Let me simply say that AIM was not looked upon fondly by most of the white population at the time, including my own family, and I grew up surrounded by the typical prejudices. So I didn’t think twice about taunting the sole Native boy in our school with a chant and a tomahawk chop while our classmates encircled us, egging me on. His feelings—his humanness—weren’t even a consideration.
Honestly, I don’t know why I decided to torment him that day. I had never bullied anyone before, and certainly not since.
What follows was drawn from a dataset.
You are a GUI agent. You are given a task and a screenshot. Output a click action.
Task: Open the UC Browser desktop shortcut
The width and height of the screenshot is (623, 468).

It was the first time I remember being the center of attention at school, and the reinforcement I got from our fellow students made me feel powerful.
At some point I stopped my act, a smug grin on my face. The boy had just stood still through it all, his dark eyes staring at—nay, through—me the entire time. Finally, he spoke.
“I pity you.”
Three little words—yet they pierced my heart as if he’d shot me with an arrow. Time stood still. I couldn’t even move as the small boy turned and stoically walked away from the group. The rest of my classmates scattered, leaving me alone in my frozen daze.
What did he mean by “I pity you”? Why did his words affect me so? After all, I had just been mimicking the language and behavior that I’d witnessed my entire young life. I didn’t know what I had done wrong – but in that moment, I realized there was something profoundly askew in my household’s attitude toward Native Americans.
That childhood incident sparked a life-long fascination with and appreciation for Indigenous cultures throughout North America and the world. They have filled my imagination, and my home with wonderful art pieces that I collected during my travels to Mexico, Guatemala, Peru, and Ecuador. I have been blessed to join an Andean shaman for a sunrise ceremony atop Machu Picchu, and trek through the Panamanian jungle with an Embera medicine man, who pointed out each plant and its medicinal use: “In Nature, there is a reason and purpose for everything.”
Such life-changing experiences—and the Coin Trick podcast itself—would never have been feasible if I had not changed my beliefs about and attitude toward Native American people. And that seismic shift was made possible by one brave Native boy who stood up to a schoolyard bully so many years ago.